The magnitude of some of these attacks is astounding, but many large corporations have the resources to survive the disruptions experienced at the hands of these criminal activities. It is small businesses, however, that are feeling the impact the hardest when a cyberattack occurs due to lack of preparedness, resources and confidence in the ability to stop an attack. Some estimates say that as many as one third of small-to-medium-sized businesses were hit by ransomware in 2016, forcing many of them to halt operations completely.

Cybercriminals have learned that smaller attacks can be replicated easily and carried out against multiple companies – including small and medium sized businesses – for greater revenue.
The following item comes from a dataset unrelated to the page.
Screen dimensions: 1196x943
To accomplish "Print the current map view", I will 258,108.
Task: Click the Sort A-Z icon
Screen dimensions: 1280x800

It only takes a small number of successful attacks to yield substantial revenue – and incentive.

With the evolution of today’s attacks, companies of all sizes need to be vigilant and place a higher priority on protecting their employees and their corporate networks and systems. And small businesses are relying on their MSPs. Are you offering the latest protective services that your clients need to protect their networks and systems? Are you prepared for a client cyberattack?

Not long ago, selling cybersecurity services to clients meant offering simple monitoring and patching services. The significant ransomware threat and Bitcoin was not even around a few years ago when you may have signed some contracts with clients. The market has changed substantially – so your services as well as what you are charging – need to change as well.
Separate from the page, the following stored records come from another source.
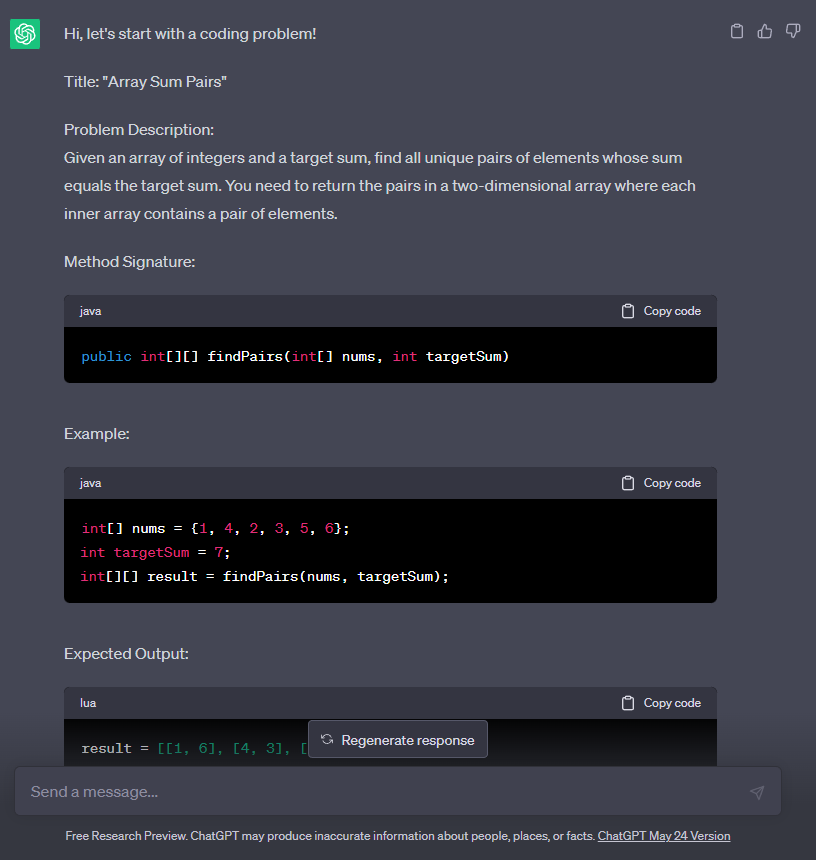Click the java label above the example code
The width and height of the screenshot is (816, 860).
[x=90, y=482]
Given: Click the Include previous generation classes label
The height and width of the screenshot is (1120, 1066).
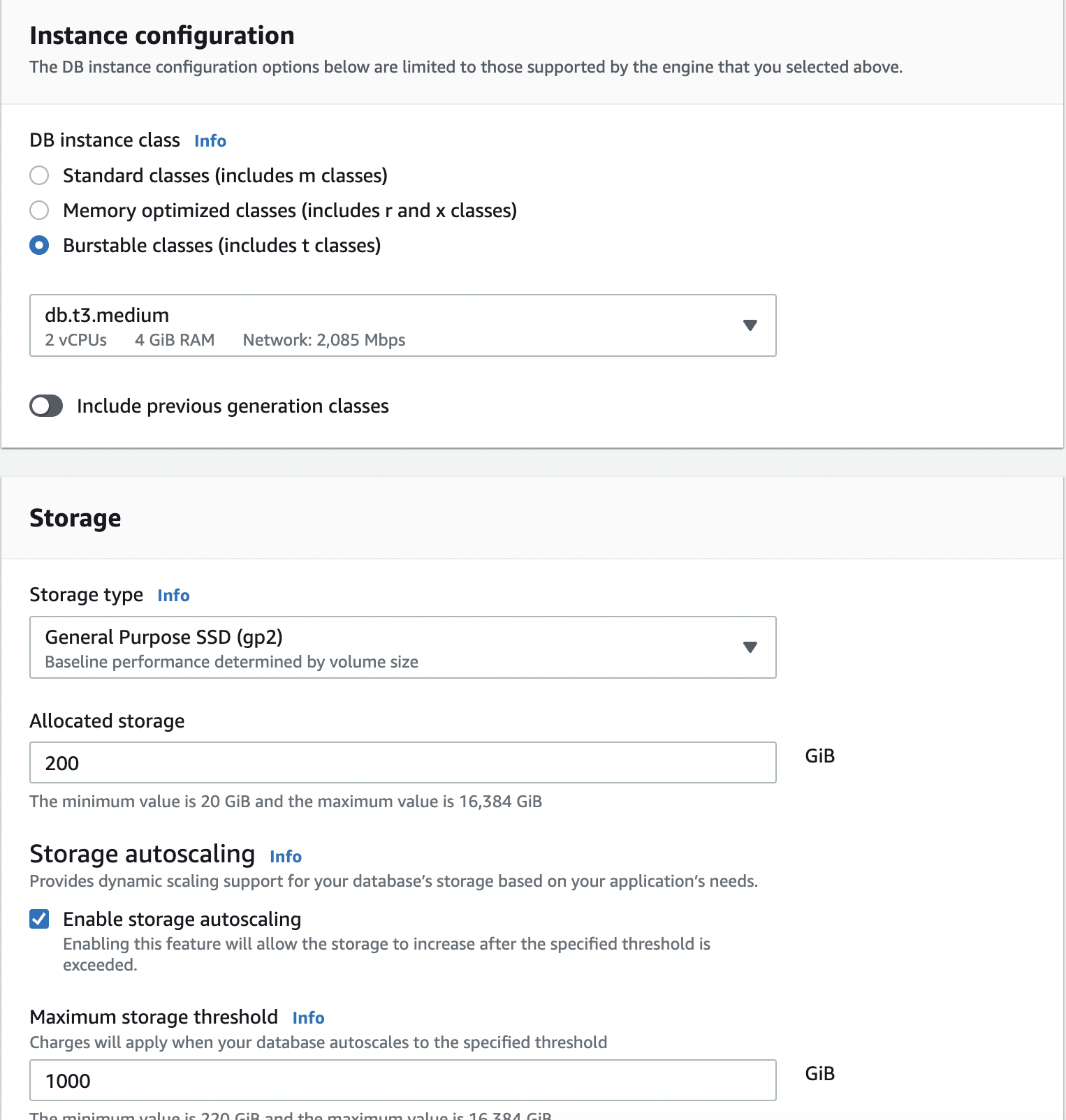Looking at the screenshot, I should point(233,406).
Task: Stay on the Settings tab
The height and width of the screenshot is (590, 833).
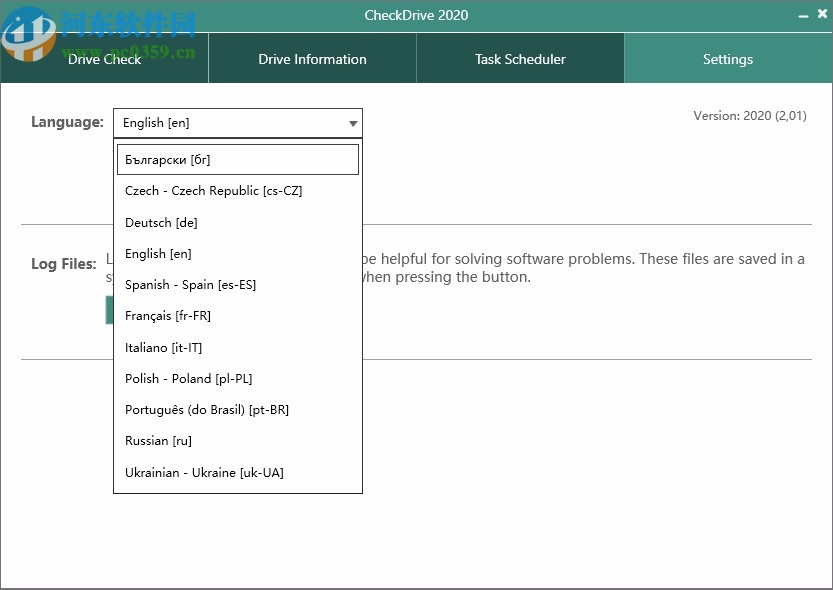Action: 727,59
Don’t be afraid to talk about increased pricing. As an MSP, you are protecting your clients’ most valuable assets, assuming much risk in securing networks and systems, and you need to be compensated. There is substantial value in these services – more value today than ever before. MSPs are providing more services – user awareness training, active endpoint protection and more. In fact, if you aren’t charging enough for protective services, your clients may question why and look to others who may be offering seemingly better services.

Fundamental cybersecurity best practices include backing up data regularly, keeping software up-to-date and staying on top of the common tactics used to spread ransomware. Today’s MSPs should also be providing Dark Web monitoring services – solutions that scour millions of sources including botnets, criminal chat rooms, peer-to-peer networks, malicious websites and blogs, bulletin boards, illegal black market sites and other private and public forums – to identify and monitor for an organization’s compromised or stolen employee and customer data. Dark Web monitoring services are allowing IT service providers, MSPs and MSSPs to educate their clients about the high risk of the Dark Web and protect them from the dramatic rise in credential-based exploits.

The Dark Web, the large portion of the Internet that is hidden from conventional search engines, holding a wealth of stolen data and illegal activity, must not be overlooked in an up-to-date security plan. As well, delivering affordable, add-on services with 24/7/365 alerting and monitoring for signs of compromised credentials, allows MSPs to quickly and cost-effectively increase monthly recurring revenue, customer stickiness, dependence and satisfaction as well as attract and retain new customers.

Personally identifiable information (PII) – names, email addresses, passwords, dates of birth and IP addresses – are being stolen at alarming rates. Hackers, including nation states, organized crime, hacktivists, malicious insiders and motivated individuals, are using our PII to successfully access and steal our money in a variety of ways. While cyber breaches are no secret, many don’t realize that organizations and individuals are highly vulnerable to exposure of PII on the Dark Web, lending high vulnerability to corporate systems.

Most small and medium sized businesses don’t have the knowledge or resources to protect themselves against the sophisticated attacks looming today. As the MSP, ensure your clients are protected against today’s inevitable threats and be prepared when they strike by offering the latest, most comprehensive, protective security services, including Dark Web monitoring.